## What you are asked to do
Below are the records. Reproduce exactly the lines from the one containing "Where should I" through the final line, and omit any pictures.

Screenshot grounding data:
○ ○ ○ ○ ○

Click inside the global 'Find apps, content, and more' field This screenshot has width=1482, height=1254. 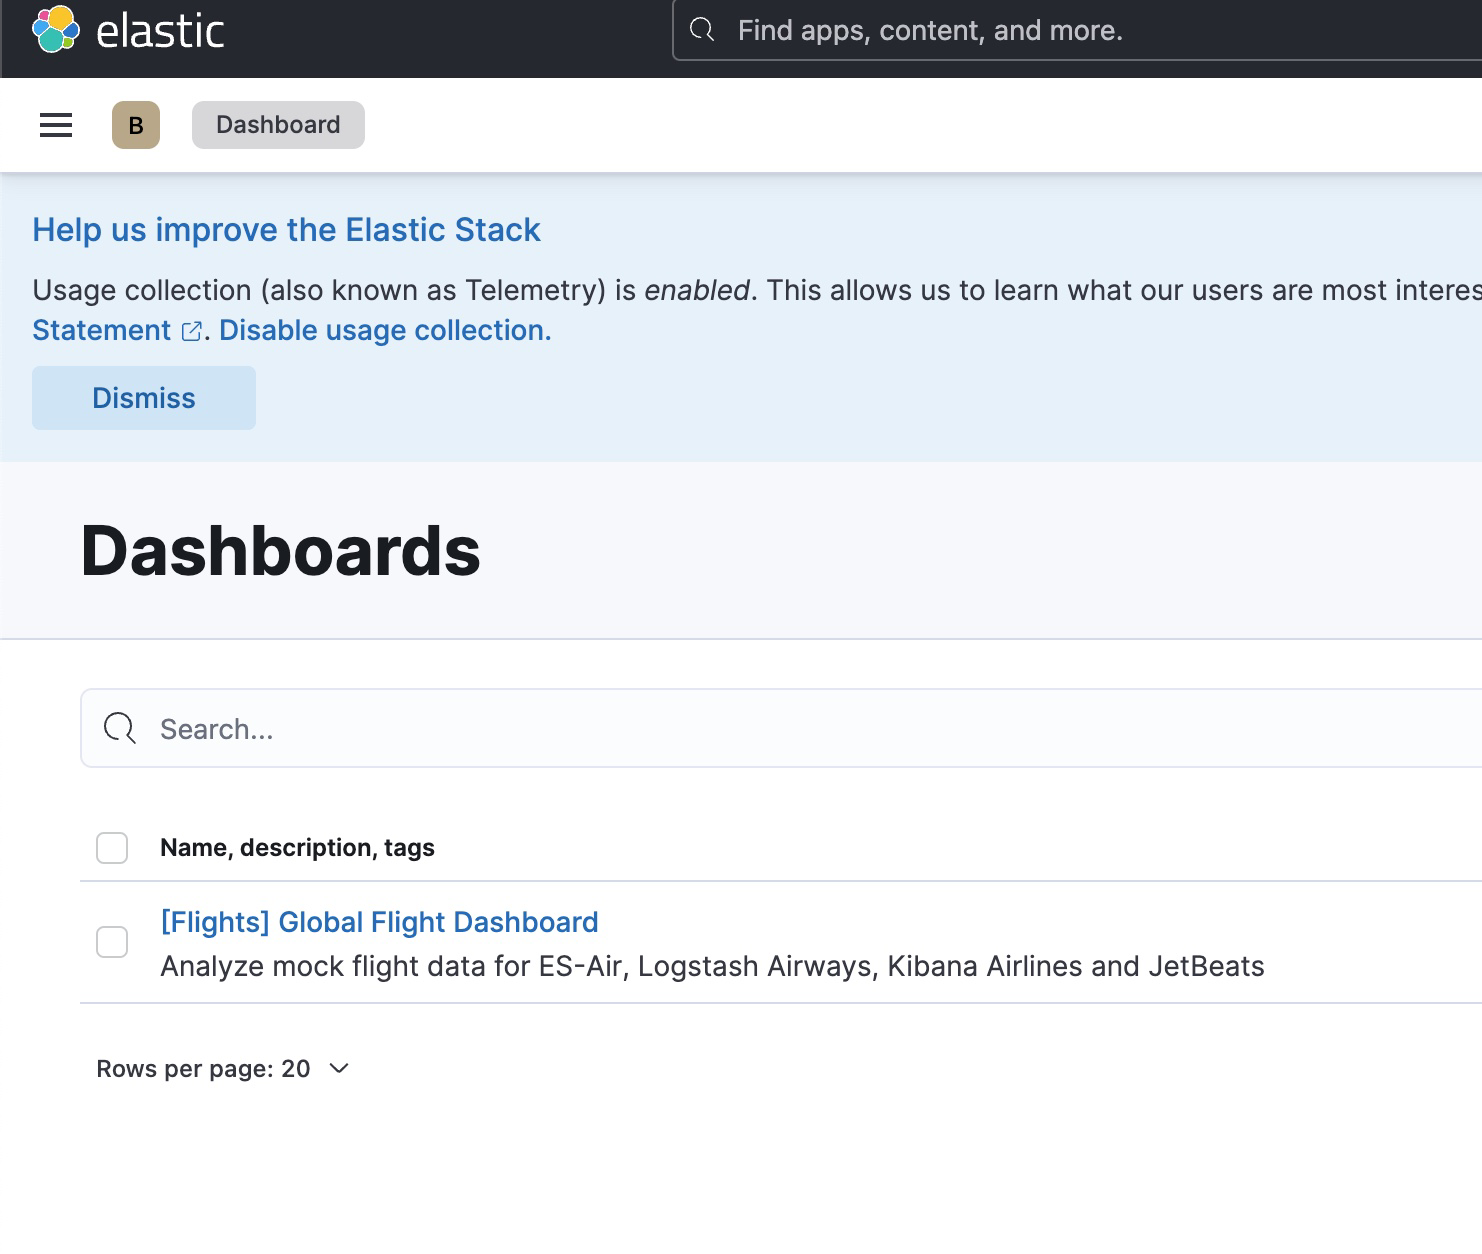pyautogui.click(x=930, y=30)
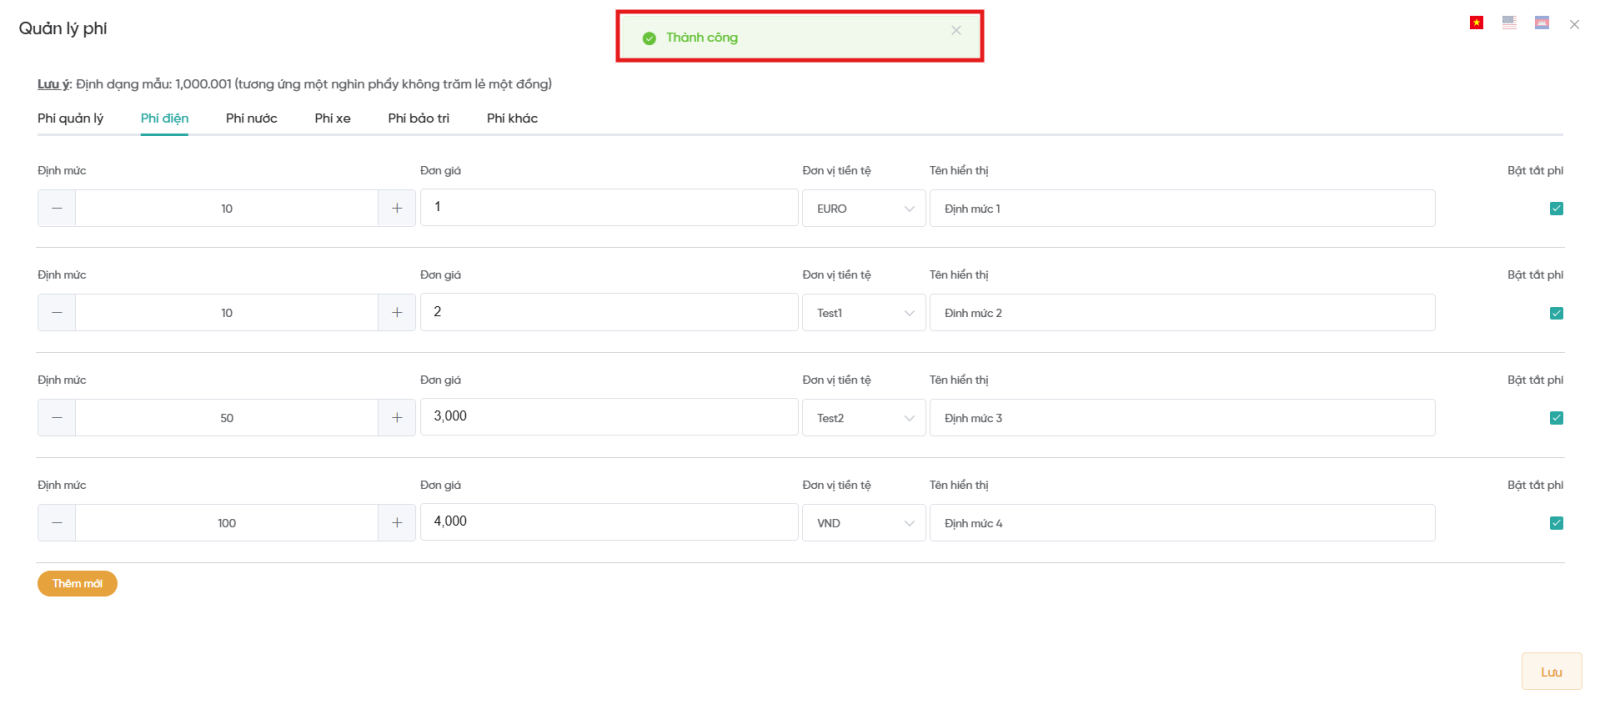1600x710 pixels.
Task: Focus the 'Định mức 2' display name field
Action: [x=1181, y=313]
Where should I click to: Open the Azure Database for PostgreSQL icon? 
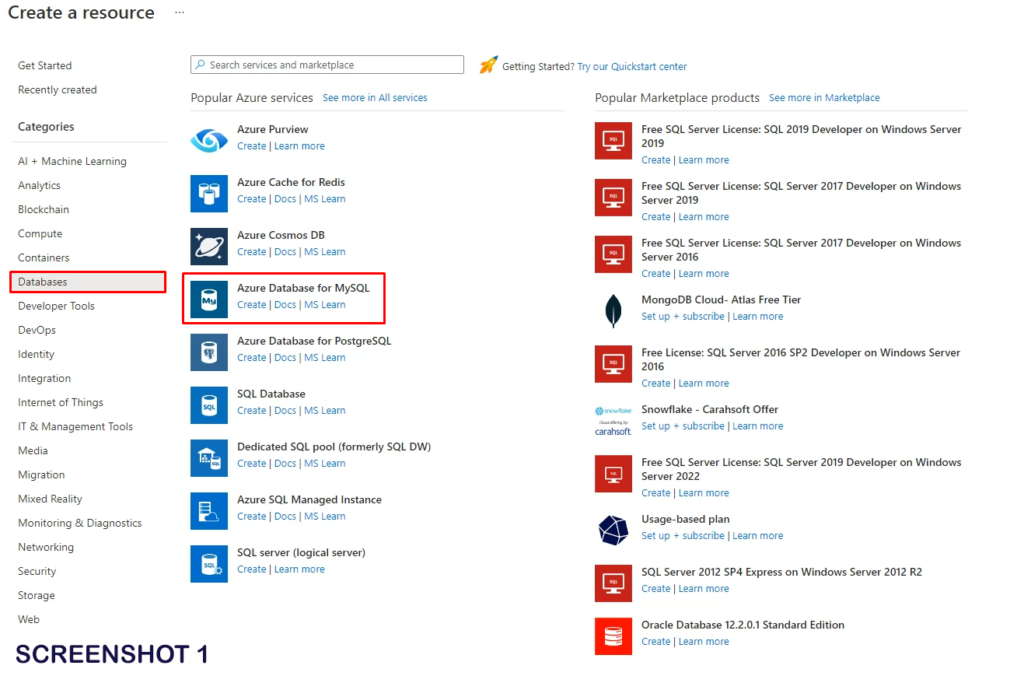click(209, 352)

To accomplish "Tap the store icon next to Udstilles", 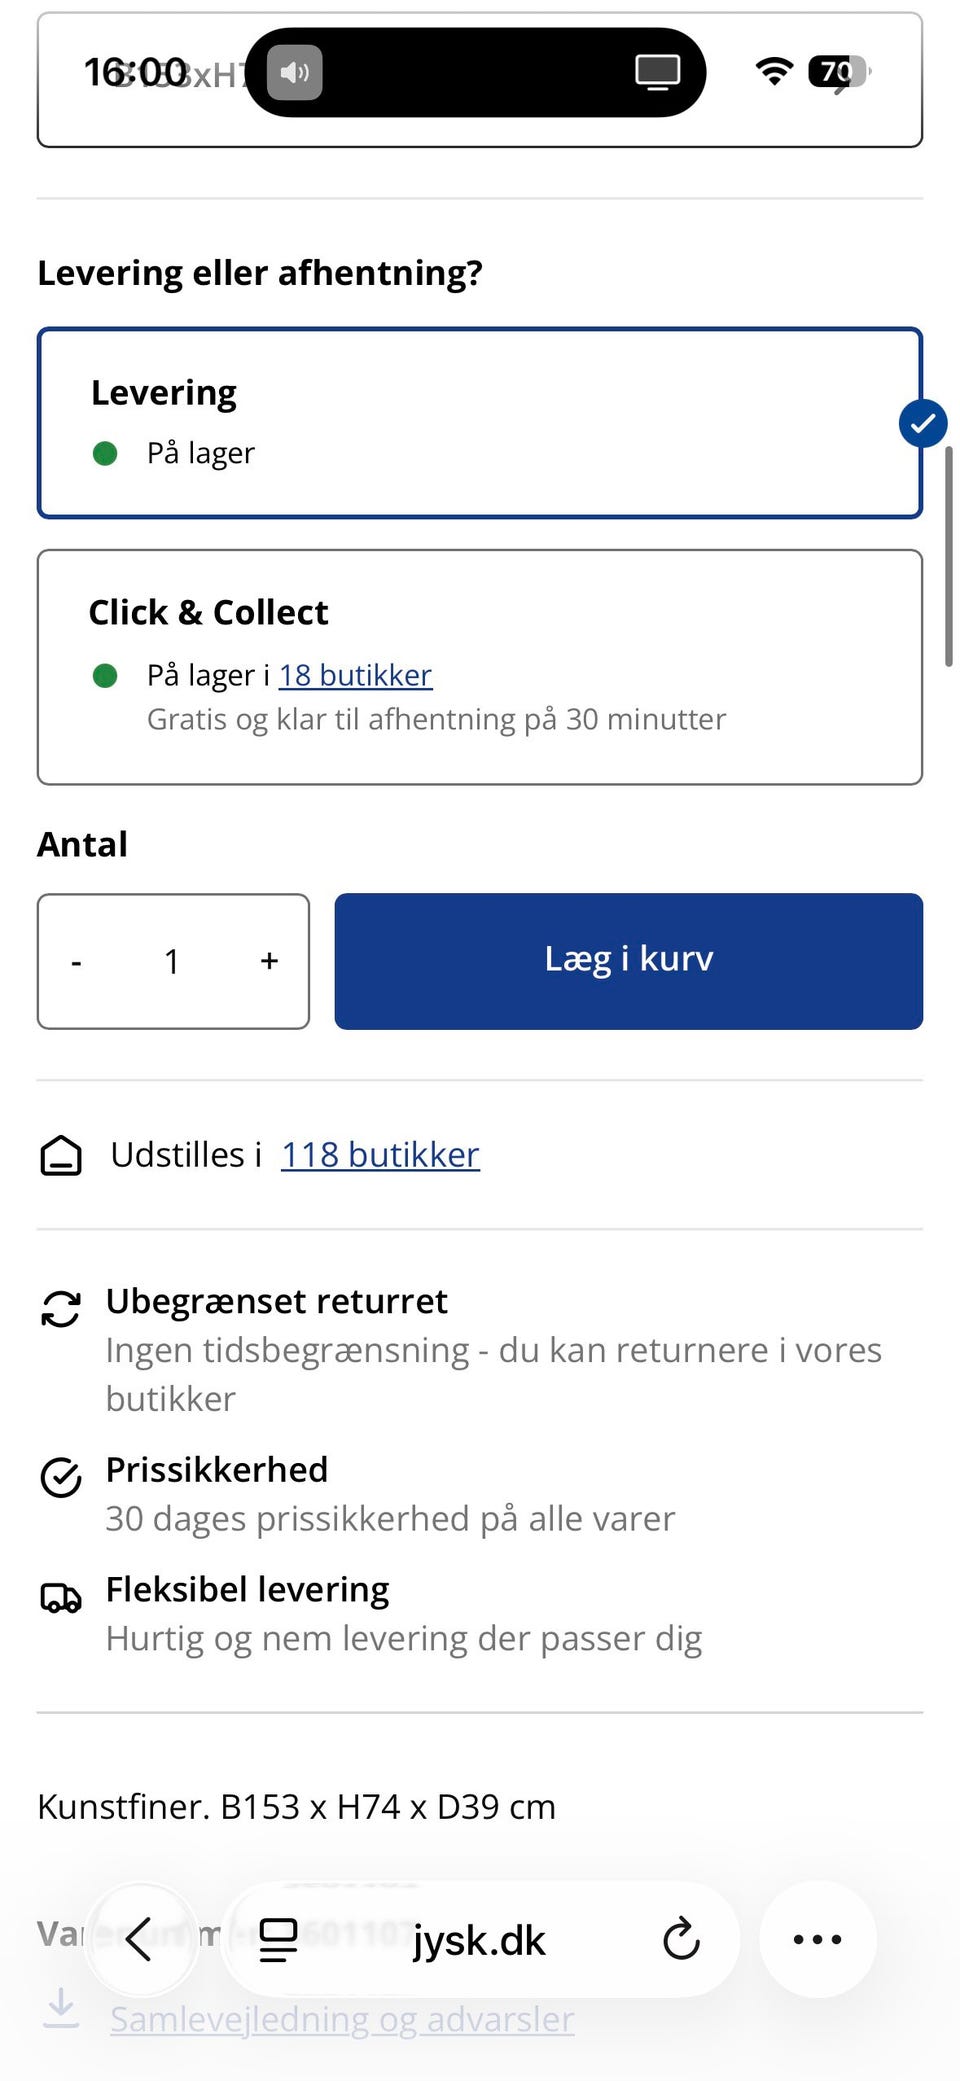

○ ○ ○ ○ ○

## Output for this exercise
Where should I click to: Open the Azure Database for PostgreSQL icon? 
click(209, 352)

To accomplish "Tap the store icon next to Udstilles", 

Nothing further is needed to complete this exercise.